List every line of the listing below that contains the string "size", with case counting.

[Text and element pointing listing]
^^^^^^^^
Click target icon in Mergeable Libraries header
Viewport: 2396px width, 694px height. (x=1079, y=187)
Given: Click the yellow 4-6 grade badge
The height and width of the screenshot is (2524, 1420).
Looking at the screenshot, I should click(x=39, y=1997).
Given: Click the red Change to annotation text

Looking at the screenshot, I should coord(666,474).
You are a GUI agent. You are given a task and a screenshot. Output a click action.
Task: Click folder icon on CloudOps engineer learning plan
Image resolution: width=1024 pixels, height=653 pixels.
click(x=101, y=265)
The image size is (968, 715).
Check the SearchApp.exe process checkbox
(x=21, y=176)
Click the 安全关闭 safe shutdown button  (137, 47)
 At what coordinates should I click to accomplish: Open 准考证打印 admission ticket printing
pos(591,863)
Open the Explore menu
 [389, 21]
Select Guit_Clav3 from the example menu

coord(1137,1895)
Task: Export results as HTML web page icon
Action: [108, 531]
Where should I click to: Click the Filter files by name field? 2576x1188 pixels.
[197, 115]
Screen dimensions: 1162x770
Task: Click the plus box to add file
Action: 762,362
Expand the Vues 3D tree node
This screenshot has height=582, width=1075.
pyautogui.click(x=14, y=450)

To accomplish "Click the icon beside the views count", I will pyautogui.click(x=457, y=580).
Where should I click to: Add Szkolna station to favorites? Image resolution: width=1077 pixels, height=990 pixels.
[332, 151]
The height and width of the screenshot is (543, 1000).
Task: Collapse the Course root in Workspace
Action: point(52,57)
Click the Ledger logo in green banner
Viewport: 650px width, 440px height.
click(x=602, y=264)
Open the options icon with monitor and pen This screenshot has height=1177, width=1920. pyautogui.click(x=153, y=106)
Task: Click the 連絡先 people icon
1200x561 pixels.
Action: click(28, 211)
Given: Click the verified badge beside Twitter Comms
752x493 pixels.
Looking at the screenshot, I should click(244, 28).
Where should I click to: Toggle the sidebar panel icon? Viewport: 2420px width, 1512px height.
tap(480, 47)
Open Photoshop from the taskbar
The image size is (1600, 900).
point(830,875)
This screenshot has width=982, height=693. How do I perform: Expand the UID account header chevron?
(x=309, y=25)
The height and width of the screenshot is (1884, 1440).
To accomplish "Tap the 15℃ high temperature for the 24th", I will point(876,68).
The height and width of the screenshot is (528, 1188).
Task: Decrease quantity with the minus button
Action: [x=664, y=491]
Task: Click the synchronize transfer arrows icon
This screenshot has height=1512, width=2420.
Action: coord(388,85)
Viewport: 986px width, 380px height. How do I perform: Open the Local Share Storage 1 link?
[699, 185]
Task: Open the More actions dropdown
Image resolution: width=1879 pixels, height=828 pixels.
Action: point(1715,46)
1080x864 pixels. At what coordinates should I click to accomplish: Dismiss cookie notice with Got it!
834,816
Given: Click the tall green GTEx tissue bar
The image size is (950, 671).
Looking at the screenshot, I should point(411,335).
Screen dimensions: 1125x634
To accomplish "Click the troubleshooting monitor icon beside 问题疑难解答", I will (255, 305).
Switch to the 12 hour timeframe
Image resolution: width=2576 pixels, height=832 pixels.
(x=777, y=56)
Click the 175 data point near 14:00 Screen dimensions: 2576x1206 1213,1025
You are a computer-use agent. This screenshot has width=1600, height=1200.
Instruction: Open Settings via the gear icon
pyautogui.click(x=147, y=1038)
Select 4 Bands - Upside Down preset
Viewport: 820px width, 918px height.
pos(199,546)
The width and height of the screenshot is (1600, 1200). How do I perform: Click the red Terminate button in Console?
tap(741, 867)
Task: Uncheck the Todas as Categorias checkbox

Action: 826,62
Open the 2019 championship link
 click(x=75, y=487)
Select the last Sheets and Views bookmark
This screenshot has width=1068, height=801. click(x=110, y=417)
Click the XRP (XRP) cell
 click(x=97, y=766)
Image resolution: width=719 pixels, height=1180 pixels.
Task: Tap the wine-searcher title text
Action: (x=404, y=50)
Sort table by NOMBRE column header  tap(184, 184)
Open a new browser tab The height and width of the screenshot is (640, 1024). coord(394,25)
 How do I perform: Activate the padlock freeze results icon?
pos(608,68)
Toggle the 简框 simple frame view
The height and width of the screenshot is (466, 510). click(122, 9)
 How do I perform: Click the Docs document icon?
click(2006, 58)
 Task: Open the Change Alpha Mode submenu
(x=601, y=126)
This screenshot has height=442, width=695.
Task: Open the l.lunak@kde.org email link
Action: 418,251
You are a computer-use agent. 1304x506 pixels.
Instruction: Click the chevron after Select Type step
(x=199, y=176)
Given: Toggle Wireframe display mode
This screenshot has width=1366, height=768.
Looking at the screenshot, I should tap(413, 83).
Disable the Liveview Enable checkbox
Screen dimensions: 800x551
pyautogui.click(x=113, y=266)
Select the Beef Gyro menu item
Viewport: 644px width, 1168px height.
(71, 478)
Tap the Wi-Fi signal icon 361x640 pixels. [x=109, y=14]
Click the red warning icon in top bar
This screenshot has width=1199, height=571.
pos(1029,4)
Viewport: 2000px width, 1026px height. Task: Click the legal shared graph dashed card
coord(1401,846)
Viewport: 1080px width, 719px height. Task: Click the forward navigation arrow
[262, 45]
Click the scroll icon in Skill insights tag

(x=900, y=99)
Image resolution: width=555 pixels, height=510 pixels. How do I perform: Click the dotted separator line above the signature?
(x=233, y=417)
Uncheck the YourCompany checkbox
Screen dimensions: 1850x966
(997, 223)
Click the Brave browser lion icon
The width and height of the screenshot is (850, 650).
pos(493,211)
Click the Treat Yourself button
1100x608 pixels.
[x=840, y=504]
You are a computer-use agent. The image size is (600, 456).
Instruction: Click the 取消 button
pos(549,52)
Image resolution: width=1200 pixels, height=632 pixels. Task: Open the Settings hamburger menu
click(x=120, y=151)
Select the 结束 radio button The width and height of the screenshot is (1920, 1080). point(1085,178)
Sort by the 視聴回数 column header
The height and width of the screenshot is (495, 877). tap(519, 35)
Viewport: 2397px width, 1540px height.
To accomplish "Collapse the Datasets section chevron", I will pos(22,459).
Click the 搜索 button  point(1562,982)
^^^^^^^^
REPLY TO THE EXERCISE:
The image size is (968, 715).
The image size is (1600, 900).
The image size is (950, 671).
You are a computer-use agent. The image size is (600, 456).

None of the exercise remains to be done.